Os Platónicos ensinam que as formas materiais são causadas pelas imateriais,
porque as concebem como umas participações destas. E a estes adere Avicena, sob
certo aspecto, admitindo que todas as formas materiais procedem da concepção da
Inteligência e que os agentes corpóreos só dispõem para as formas. — Mas
enganaram-se pensando que a forma é algo feito por si mesmo, procedente, como
tal, de um princípio formal. Pois, como o Filósofo prova-o, o que vem
propriamente a ser é o composto, que existe, propriamente, como por assim dizer
subsistente.
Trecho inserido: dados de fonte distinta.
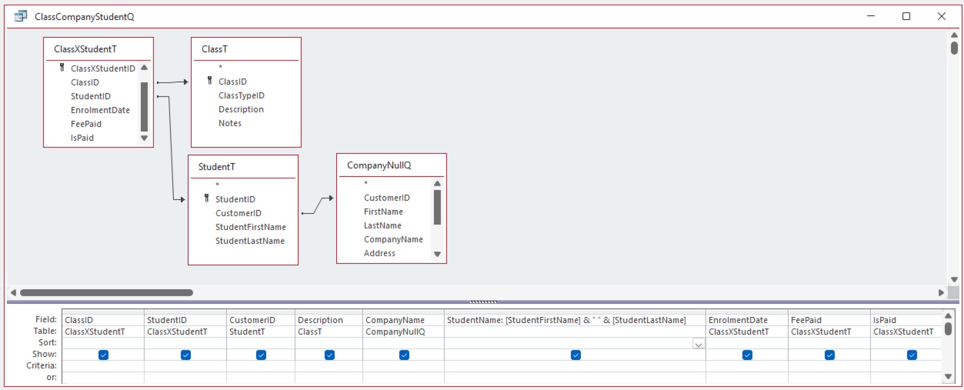Select EnrolmentDate field in ClassXStudentT list
The width and height of the screenshot is (964, 390).
100,110
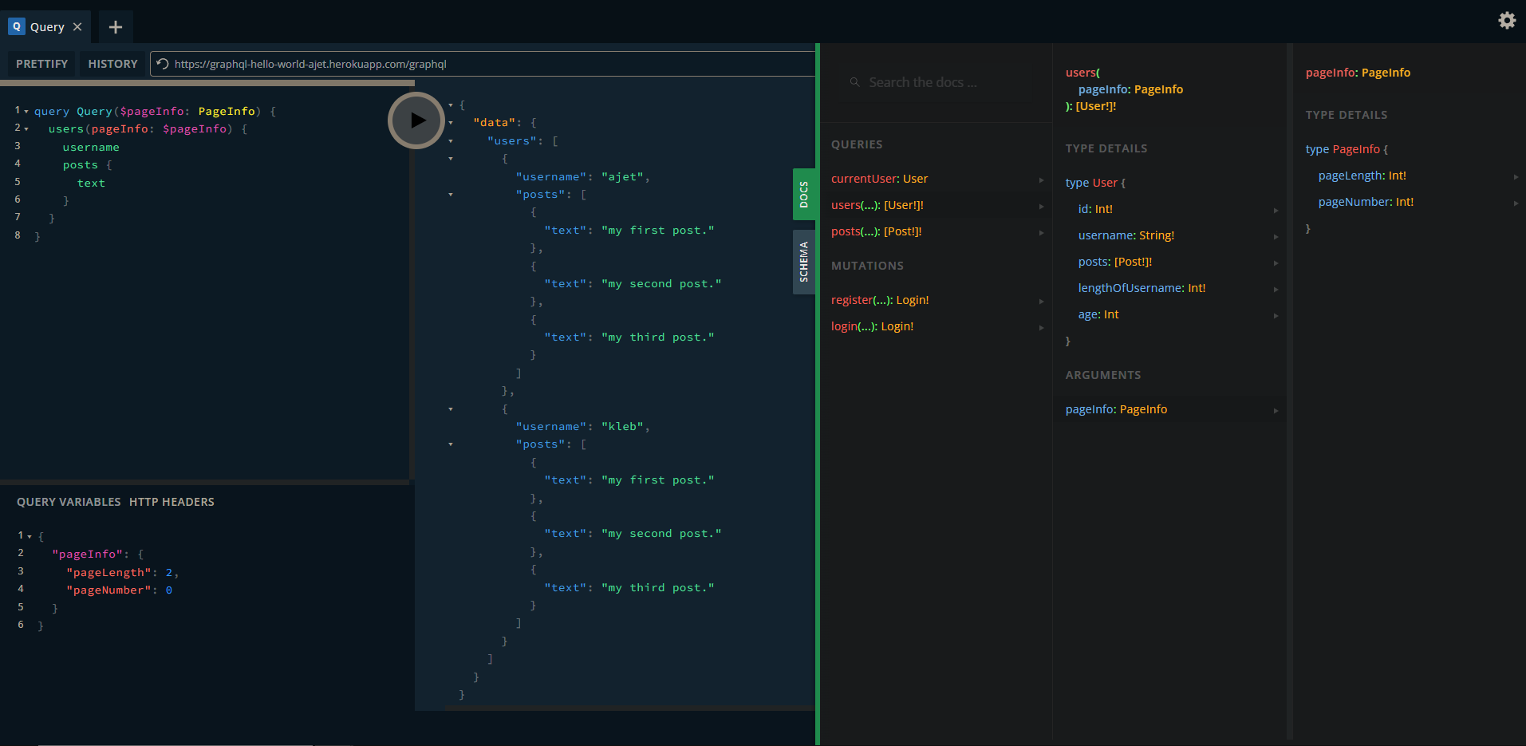Open settings with the gear icon
Screen dimensions: 1526x746
(1507, 21)
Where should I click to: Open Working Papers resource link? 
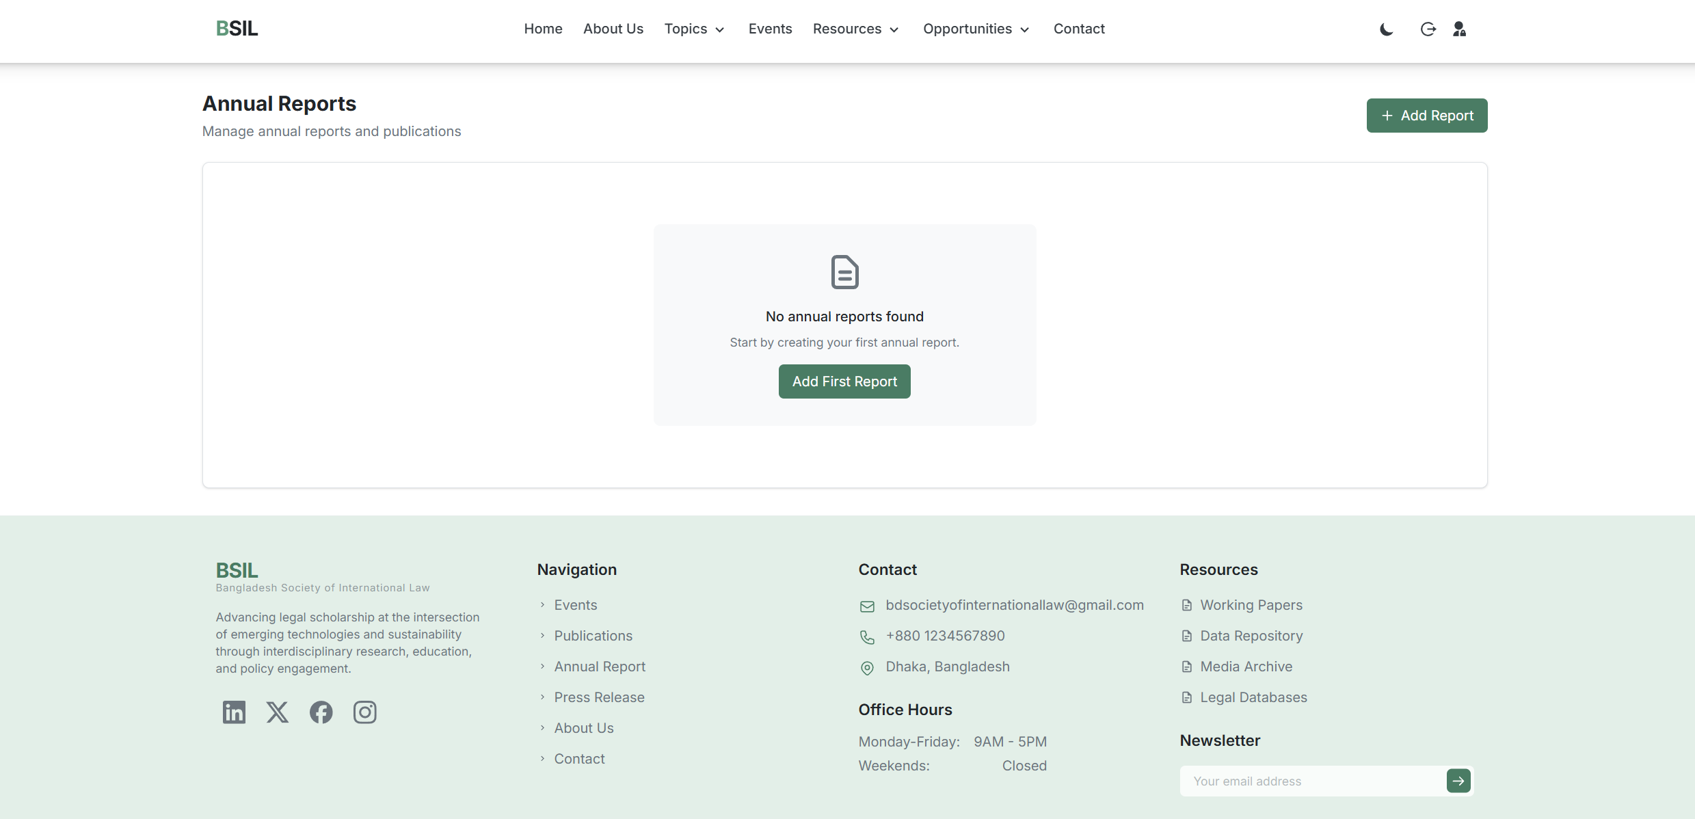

Ao passo que a forma não se chama ente, porque exista, mas porque
é o princípio da existência de alguma coisa: e assim, por consequência, ela não
vem propriamente a ser, pois, vem a ser o que existe, não passando o vir-a-ser
se não de via para o existir. Ora, é manifesto que o feito é semelhante ao que
o fez, porque todo agente age semelhantemente a si mesmo. Donde, o que faz as
coisas naturais tem semelhança com o composto, ou porque é composto, e assim o
fogo gera o fogo, ou porque o composto total, quanto à matéria e quanto à
forma, existe em virtude de quem os fez, o que é próprio de Deus. Assim, pois,
toda informação da matéria ou vem imediatamente de Deus, ou de algum agente
corpóreo, não porém imediatamente, do anjo.
DONDE
A RESPOSTA À PRIMEIRA OBJEÇÃO. — A nossa alma está unida ao corpo, como forma,
não sendo pois, de admirar se este se transmuta, formalmente, à ideia daquela,
sobretudo estando o movimento do apetite sensitivo, que se realiza com certa
transmutação corpórea, sujeito ao império da razão. Ora, como o anjo não se
comporta assim em relação aos corpos naturais, a objeção não colhe.
RESPOSTA
À SEGUNDA. — O que pode a virtude inferior pode a superior, não do mesmo, mas
de modo mais excelente, assim como o intelecto conhece os sensíveis de modo
mais excelente que o sentido. O anjo, pois, transmuta a matéria corpórea de
modo mais excelente que os agentes corpóreos, a saber, movendo, como causa
superior, estes agentes.
RESPOSTA
À TERCEIRA. — Nada impede que, por virtude dos anjos, resultem, nas coisas
naturais, certos efeitos, para os quais não bastariam os agentes corpóreos. Mas
isto não quer dizer que a matéria obedeça à vontade do anjo, assim como ela não
obedece à vontade dos cozinheiros que, com uma certa sabedoria artística, obtêm
um modo de decocção, por meio do fogo, que este por si só não poderia causar. E
isto porque reduzir a matéria ao acto da forma substancial não excede à virtude
do agente corpóreo, pois, é natural a este poder obrar o que lhe é semelhante.